Griffith was born into a theatrical family on January 23, 1895 in Boston, Massachusetts. (Most obituaries incorrectly listed his birth year as 1890 or 1897). His father, James Henry Griffith, was an actor from San Francisco, California. Mary Guichard, his mother, was a stage actress who was born in France. Griffith's grandfather, Gerald Griffith had also been an actor, as was his great grandfather Thomas Griffith.
According to his official 1927 Paramount biography, he was fifteen months old when he made his stage debut, playing a baby in his parents' stage company. When he was seven years old, he starred as Little Lord Fauntleroy. He even played "the little girl" in a production of Ten Nights In a Barroom at the age of eight.
"He has a great distaste for the usual publicity given to film actors, and whenever he is interviewed he will not take any hints that he should divulge the truth about how he lost his voice. It is rumored, however, that it was while singing in vaudeville some years ago he contracted a cold which left him with the ghost of a voice, a husky whisper, carrying only a few feet." - Picture Show, Nov. 7, 1925.
Griffith's cousin Jeanette Swift has revealed that he contracted respiratory diphtheria as a child. Although virtually unknown in the western world today, diphtheria was a common childhood disease until a vaccine wiped it out. The diphtheria bacterium can enter the body through the nose or mouth. A membrane will form over the throat and tonsils. If untreated, this disease can be fatal or cause paralysis. In Griffith's case, diphtheria permanently damaged his vocal chords.
At some time in his childhood, Griffith spent some time working in a circus. He later joined a French pantomime group and toured Europe. He also found a job dancing in vaudeville shows.
In January 1910, Griffith enlisted in the Navy. He was about to turn 15 at the time, but he claimed that he was 18 and the Navy accepted him. He served for two and a half years on five different ships before being discharged.
Griffith's Paramount biography says that he started his film career in 1916. He got a job as an extra at Vitagraph in New York.
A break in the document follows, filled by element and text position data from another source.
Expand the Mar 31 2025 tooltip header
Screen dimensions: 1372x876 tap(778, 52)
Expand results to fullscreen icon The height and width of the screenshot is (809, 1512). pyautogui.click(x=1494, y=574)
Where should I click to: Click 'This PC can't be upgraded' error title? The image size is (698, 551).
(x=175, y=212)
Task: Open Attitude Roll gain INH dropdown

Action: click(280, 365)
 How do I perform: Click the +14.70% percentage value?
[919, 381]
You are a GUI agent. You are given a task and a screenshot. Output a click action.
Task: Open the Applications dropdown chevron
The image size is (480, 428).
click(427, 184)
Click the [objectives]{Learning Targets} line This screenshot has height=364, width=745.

The "leading man" of the film recognized him and introduced him to the director, who gave Griffith a larger part: "Sometime later, a director Wolbert, now dead, saw Griffith in this picture, decided he had the qualities of a good comedian and engaged him to play in L-KO (Lehrman Knock-Out) Comedies".
Actually, Griffith appeared in many L-KO comedies starting in 1915. Paolo Cherchi Usai of the George Eastman House archive compiled a Vitagraph filmography up to 1916 and he did not find any credited appearances of "Ray Griffith" or "Raymond Griffith". There was a Vitagraph director named William Wolbert who died of pneumonia in 1918. However, Wolbert only worked for Vitagraph studios, and L-KO released through Universal.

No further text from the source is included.